GROWTH
臨也(臨静、R12)
 思春期の、感受性の強い少女達は簡単なことで死にたがる。臨也のように、全人類が滅亡しても自分だけは生き残りたい男には理解し難いが、やれ恋だやれ家庭環境だやれ苛めだと、くだらないことに振り回されて自分の命を絶とうとする。それが面白くてたまらない──
 だが、こと恋に関してはあながち馬鹿にはできないのかもしれない。確かにこの感情は、こんな思考に至ってしまった自分を殺したいくらいに口惜しく、穢らわしい。おそらく少女達の希死念慮とは根本的に違うだろうが、恋ごときに振り回される自分が酷くちっぽけな存在になってしまった気がして、虫酸が走る。世界を影から操ることだってできるだろう折原臨也が、こんなところで平和島静雄なんて化物に心を奪われるなど、あってはならないのだ。

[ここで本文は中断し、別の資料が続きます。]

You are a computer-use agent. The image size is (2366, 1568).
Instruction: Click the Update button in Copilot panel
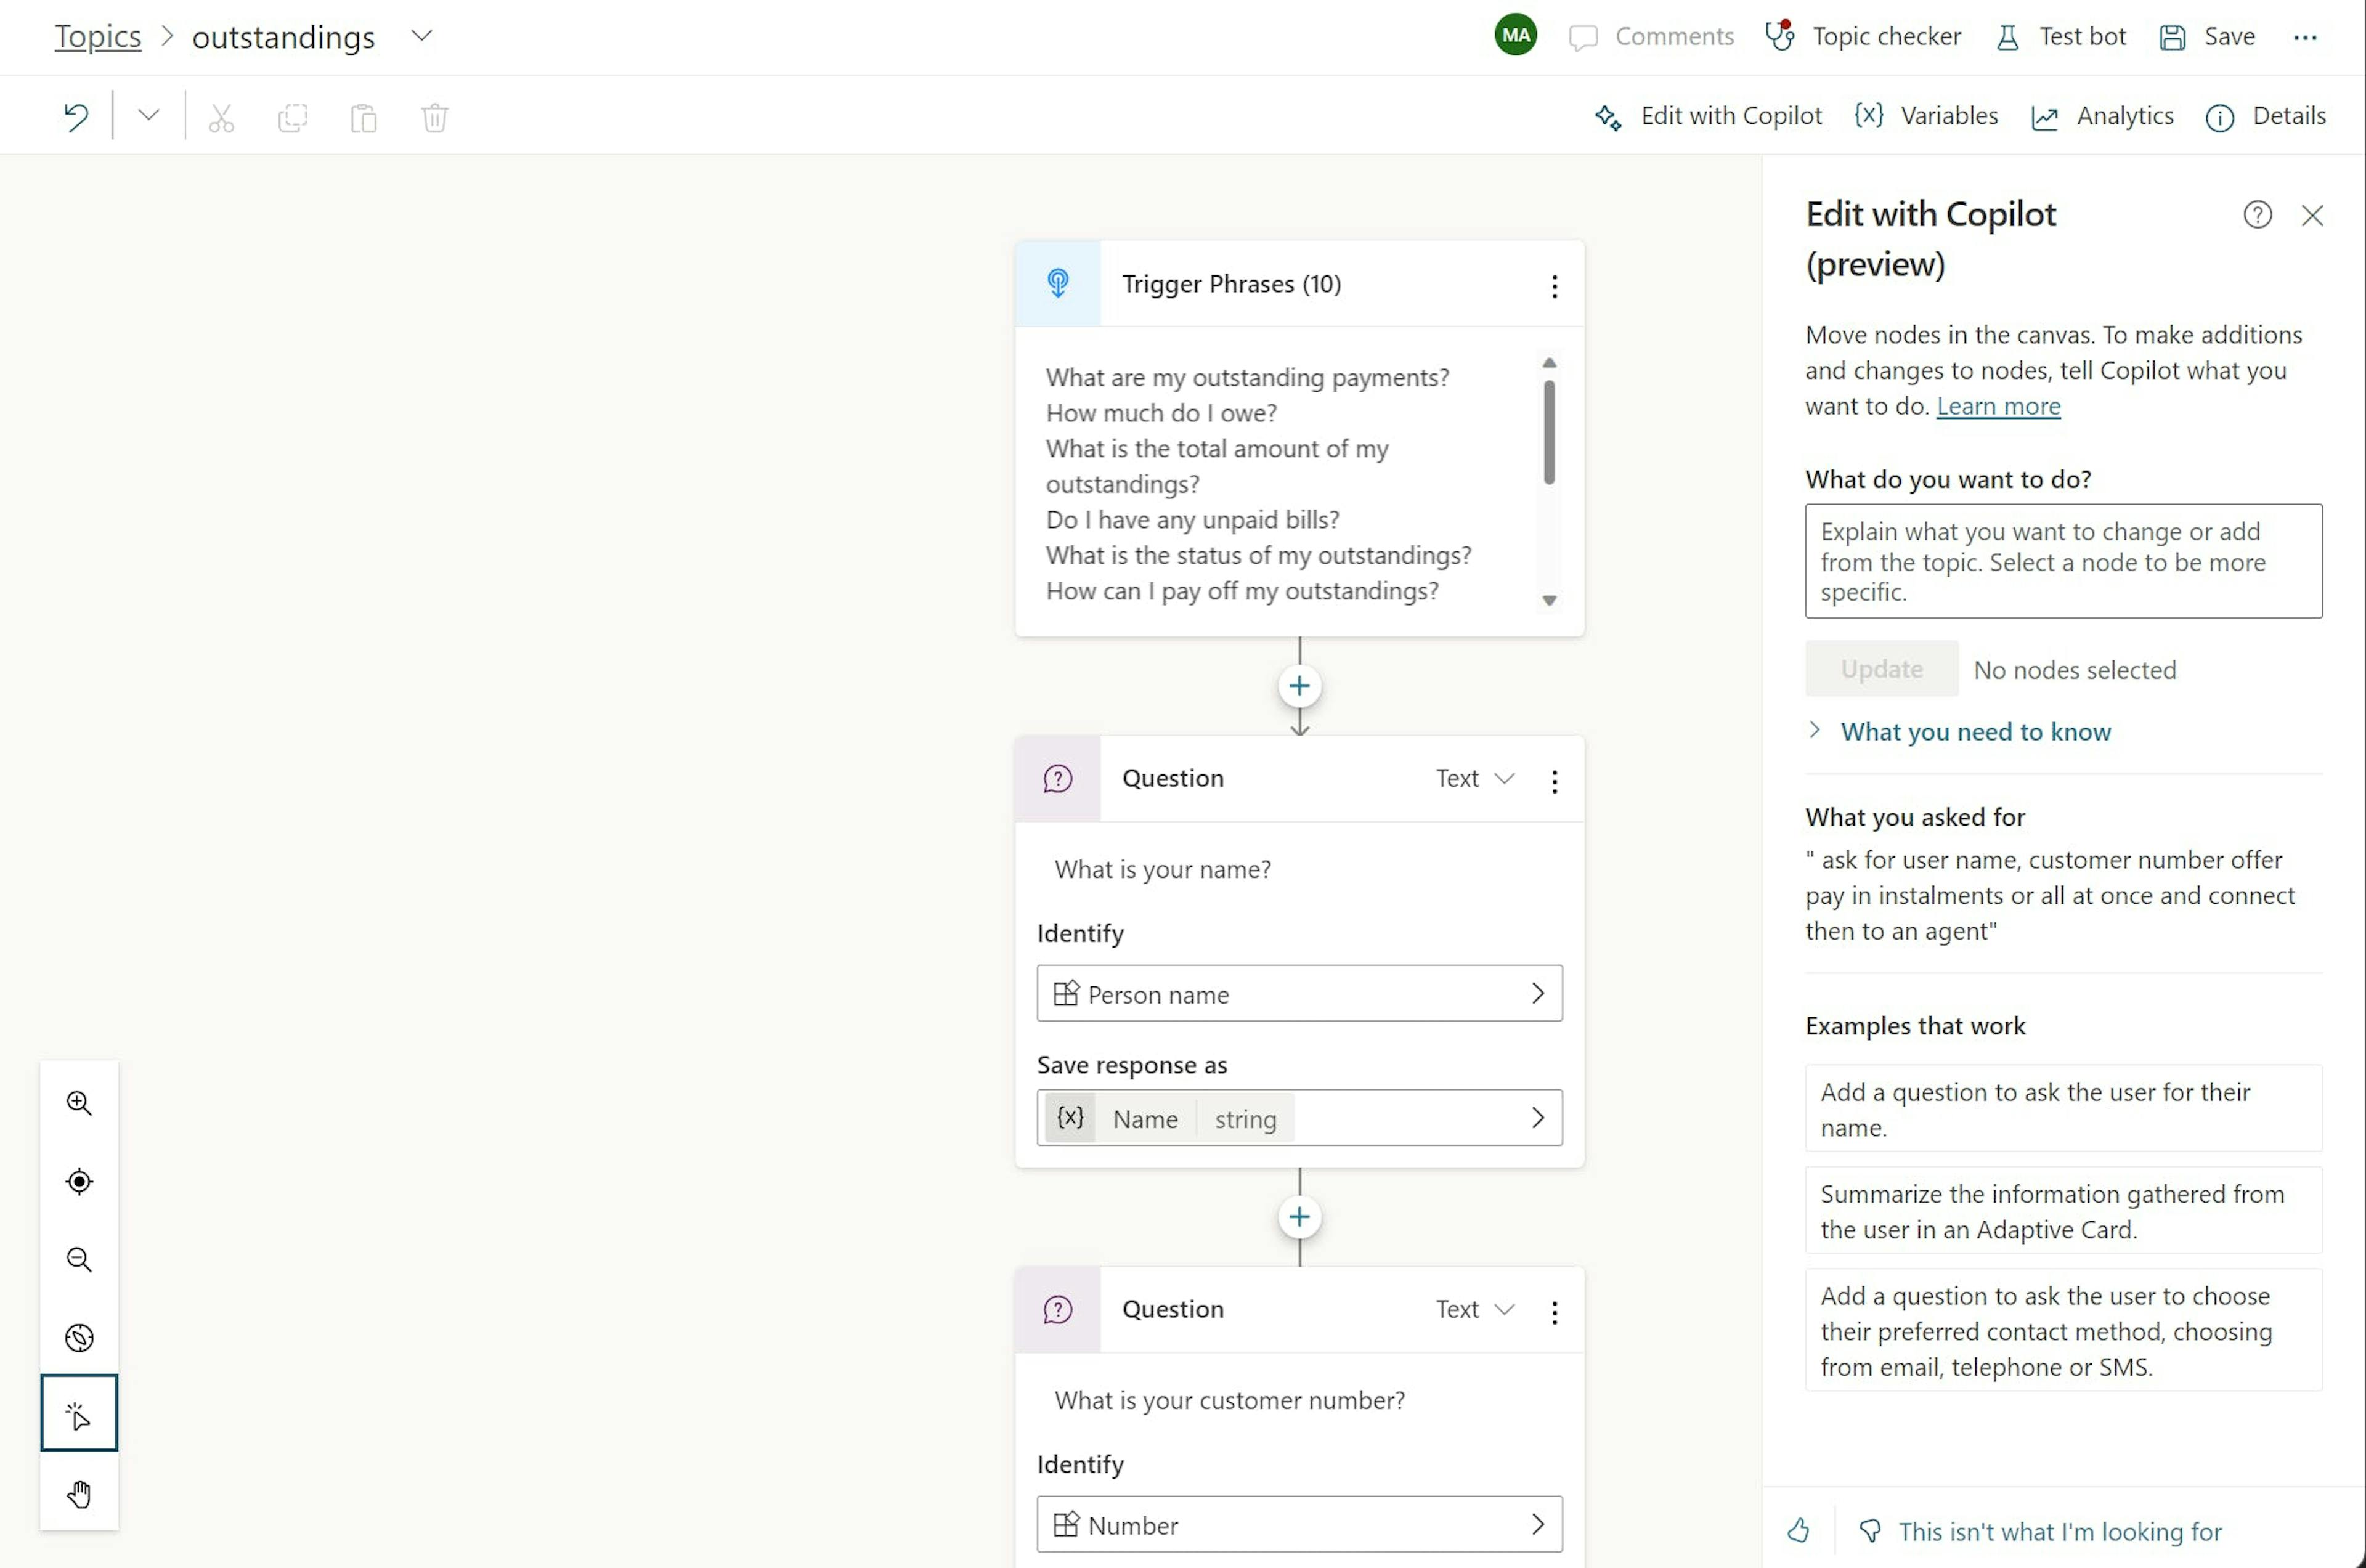1879,667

 臨也の野望も何もかもが砕け散ってしまいそうで、こんなところで死ぬわけにはいかない臨也はいっそ平和島静雄の方を殺してしまえばいいのだという結論に至った。

大好き、だなんて。
たった一人だけに向けた愛の言葉は、こんなにも息苦しい。
好き過ぎて狂いそう、だなんて。笑い飛ばせたらいいのにね。

 平和島静雄が何をした訳ではない。だが、この折原臨也にこんなにも強い恐怖を与えただけでその価値はある。岸谷新羅は、恋に溺れる少女達よりもずっと自分を安定させたまま、一人の妖精を愛することができるらしいが、臨也はどうやらこと恋に関しては新羅より不器用らしい。それはとても悔しくて、でも今更何をも言うことができずにナイフを握った。
 平和島静雄には人は殺せない。だが臨也は違った。手を汚さずに実行できる術もある。しかし平和島静雄の肉体は規格外に頑丈だ。つまり、常人が静雄を殺すことは叶わず、平和島静雄が生きている限り臨也は静雄への恋情に振り回されるのだ。こんなにも、こんなにも馬鹿げた話があるだろうか。あんな化物に惚れてしまったばかりに臨也の感情が揺さぶられ、しかもどうにもできないなど。ならば静雄の心を手に入れてしまえばいいが、それはほとんど絶望的だ。臨也と静雄の関係はこれ以上ないほどにこじれきっている。とくに静雄と関わりたくなくて、彼の行動範囲を避けて池袋に行ったにも拘わらず、匂いがしたなどと言って交通標識片手に駆け寄ってくる静雄の鬱陶しさは尋常ではない。なのに、青筋を浮かべ怒り露に走り寄ってくる静雄を見るといつも、胸に響くときめきを完全に無視することはできなかった。
 会えて嬉しい、だなんて。恋人同士でもあるまいし、この折原臨也か平和島静雄に対して抱くべき感情ではない。
 動揺を精一杯押し殺し、今日こそ殺してやるしかないとナイフを構える。切っ先を静雄に向けて口角を吊り上げた。
「シズちゃんなんか、大嫌いだよっ!」
 彼に伝えるという以上に強く、自分自身の揺らぐ心に向けて叫んだ。投擲したナイフは揺らぐ臨也の心を表すように、静雄まで届かず交通標識に弾き飛ばされた。
「いざやあああああ!」
 獣のような叫びに背を向けて駆け出す。
 彼を見つめ過ぎてはいけない。心が掻き乱されて、自分が自分でいられなくなってしまう。
 平和島静雄が嫌いだ。こんなにも、こんなにも深く臨也の心に食い込んで掻き乱す。他の誰にもこんなこと許しはしないのに。静雄を殺せないなら、彼に殺されたいくらいだ。